__DATA TO EXAMINE__.
___

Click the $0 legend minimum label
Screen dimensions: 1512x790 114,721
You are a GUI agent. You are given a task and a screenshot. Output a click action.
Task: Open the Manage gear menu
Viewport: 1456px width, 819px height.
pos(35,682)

___

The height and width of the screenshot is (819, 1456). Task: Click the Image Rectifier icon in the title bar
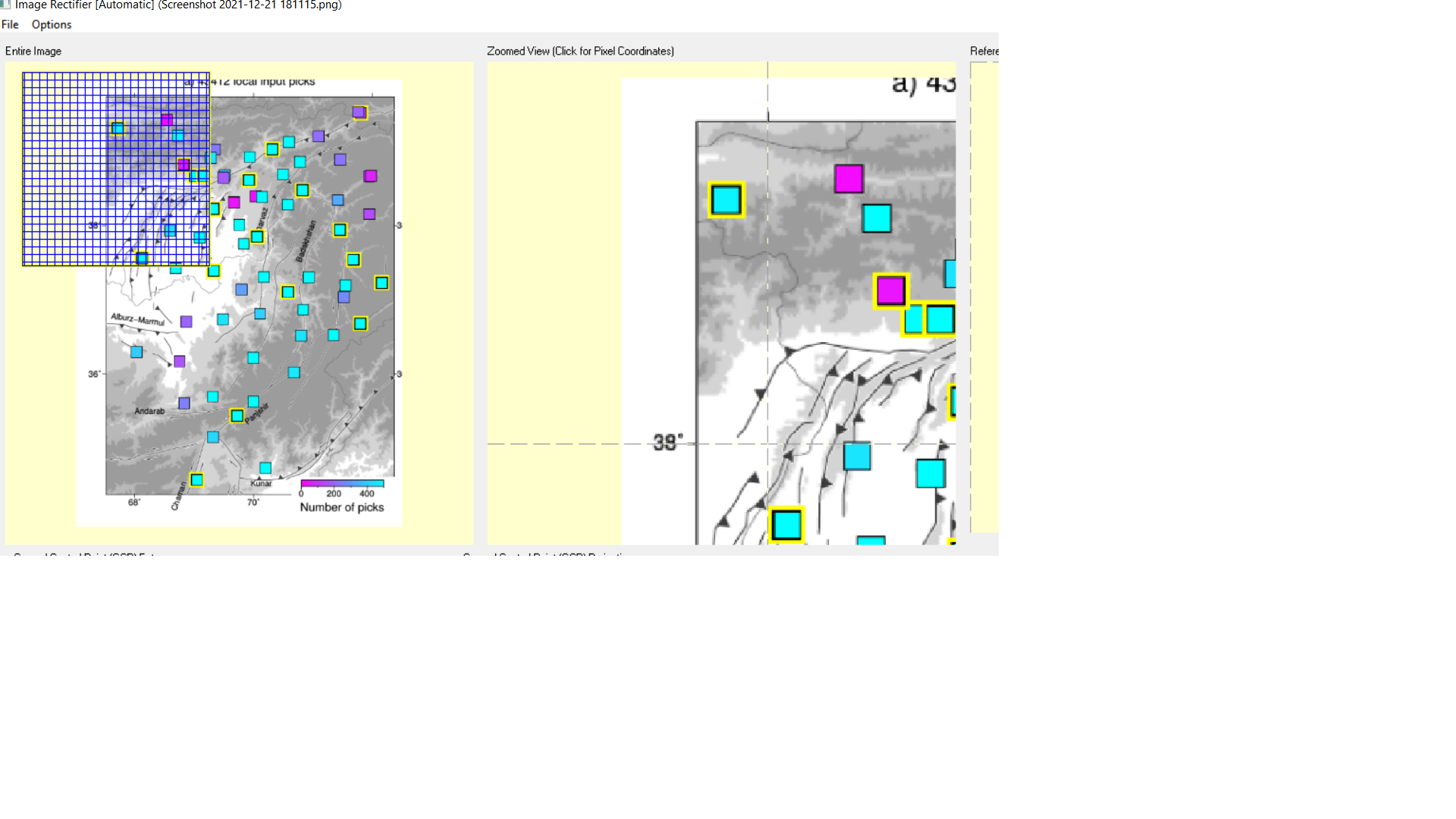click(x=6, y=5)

___

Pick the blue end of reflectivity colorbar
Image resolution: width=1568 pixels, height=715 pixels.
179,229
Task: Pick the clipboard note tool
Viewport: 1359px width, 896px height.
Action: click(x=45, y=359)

___

__WHAT YOU SHOULD DO__.
Look through the entries for the string "Pick". Every line that has it belongs in the answer.

__COMPLETED EXERCISE__.
Pick the blue end of reflectivity colorbar
Task: Pick the clipboard note tool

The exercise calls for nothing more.